• news
  • FRIDAY JUNE 15 2007 6:00 AM

Religion is the New Black



Or so says the Justice Department anyway.

In recent years, the Bush administration has recast the federal government’s role in civil rights by aggressively pursuing religion-oriented cases while significantly diminishing its involvement in the traditional area of race.

Paralleling concerns of many conservative groups, the Justice Department has successfully argued in a number of cases that government agencies, employers or private organizations have improperly suppressed religious expression in situations that the Constitution’s drafters did not mean to restrict.

The shift at the Justice Department has significantly altered the government’s civil rights mission, said Brian K. Landsberg, a law professor at the University of the Pacific and a former Justice Department lawyer under both Republican and Democratic administrations.

“Not until recently has anyone in the department considered religious discrimination such a high priority,” Professor Landsberg said. “No one had ever considered it to be of the same magnitude as race or national origin.”


Well, what’s the problem with that, really? The Free Exercise of religion is protected in the First Amendment, after all. It’s one of the bedrock principles of this country’s founding. What’s the big deal if the Bush Administ… er, Justice Department wants to focus on ensuring that pillar of American liberty?

Well, it could be because they’re promoting one aspect of the First Amendment (the Free Exercise Clause) at the expense of another (that thing about the “Establishment”)

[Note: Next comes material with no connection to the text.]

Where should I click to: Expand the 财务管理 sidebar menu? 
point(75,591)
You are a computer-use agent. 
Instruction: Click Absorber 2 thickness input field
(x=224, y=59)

The changes are evident in a variety of actions:
Intervening in federal court cases on behalf of religion-based groups like the Salvation Army that assert they have the right to discriminate in hiring in favor of people who share their beliefs even though they are running charitable programs with federal money.

Supporting groups that want to send home religious literature with schoolchildren; in one case, the government helped win the right of a group in Massachusetts to distribute candy canes as part of a religious message that the red stripes represented the blood of Christ.

Vigorously enforcing a law enacted by Congress in 2000 that allows churches and other places of worship to be free of some local zoning restrictions. The division has brought more than two dozen lawsuits on behalf of churches, synagogues and mosques.


Herein lies the problem of prosecutorial discretion. The Justice Department, like all government agencies, does not posses unlimited resources. Thus, it must chose its battles carefully and attempt to maximize the effect on the greater good. While they can’t take on every case for purely economic reasons, once the Justice Department makes its determination that they intervene in a case, they bring the full weight of the federal government with them.

So it could be a bit of a problem when that weight is being used to ensure that students may proselytize on high school grounds or allow religious organizations to circumvent civil rights laws.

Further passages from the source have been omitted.